→ **Data section**
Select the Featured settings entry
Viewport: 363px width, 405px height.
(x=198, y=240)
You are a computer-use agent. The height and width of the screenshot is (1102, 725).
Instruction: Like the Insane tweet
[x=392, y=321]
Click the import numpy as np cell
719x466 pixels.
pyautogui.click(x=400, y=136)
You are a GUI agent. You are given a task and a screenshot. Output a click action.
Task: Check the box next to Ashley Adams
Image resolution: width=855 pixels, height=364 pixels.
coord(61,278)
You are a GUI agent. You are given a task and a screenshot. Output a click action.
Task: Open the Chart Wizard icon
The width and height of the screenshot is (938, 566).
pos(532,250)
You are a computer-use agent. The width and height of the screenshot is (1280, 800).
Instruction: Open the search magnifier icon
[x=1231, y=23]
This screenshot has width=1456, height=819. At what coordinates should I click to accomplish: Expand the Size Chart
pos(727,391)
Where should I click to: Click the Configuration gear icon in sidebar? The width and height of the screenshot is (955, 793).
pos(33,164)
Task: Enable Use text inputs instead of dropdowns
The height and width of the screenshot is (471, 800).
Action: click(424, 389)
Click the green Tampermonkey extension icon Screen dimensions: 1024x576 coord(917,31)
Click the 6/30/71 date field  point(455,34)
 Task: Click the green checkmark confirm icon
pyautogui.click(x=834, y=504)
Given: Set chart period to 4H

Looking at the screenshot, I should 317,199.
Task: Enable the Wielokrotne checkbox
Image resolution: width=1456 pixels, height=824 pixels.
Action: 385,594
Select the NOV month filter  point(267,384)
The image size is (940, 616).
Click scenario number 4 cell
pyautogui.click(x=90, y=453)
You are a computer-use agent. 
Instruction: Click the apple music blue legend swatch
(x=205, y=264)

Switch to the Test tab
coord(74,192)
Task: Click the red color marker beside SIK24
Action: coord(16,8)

→ **The exercise**
Can you reproduce the data above word for word, beginning at the line that contains "Select the NOV" and stopping after the final line of the data?

→ **Task result**
Select the NOV month filter  point(267,384)
The image size is (940, 616).
Click scenario number 4 cell
pyautogui.click(x=90, y=453)
You are a computer-use agent. 
Instruction: Click the apple music blue legend swatch
(x=205, y=264)

Switch to the Test tab
coord(74,192)
Task: Click the red color marker beside SIK24
Action: coord(16,8)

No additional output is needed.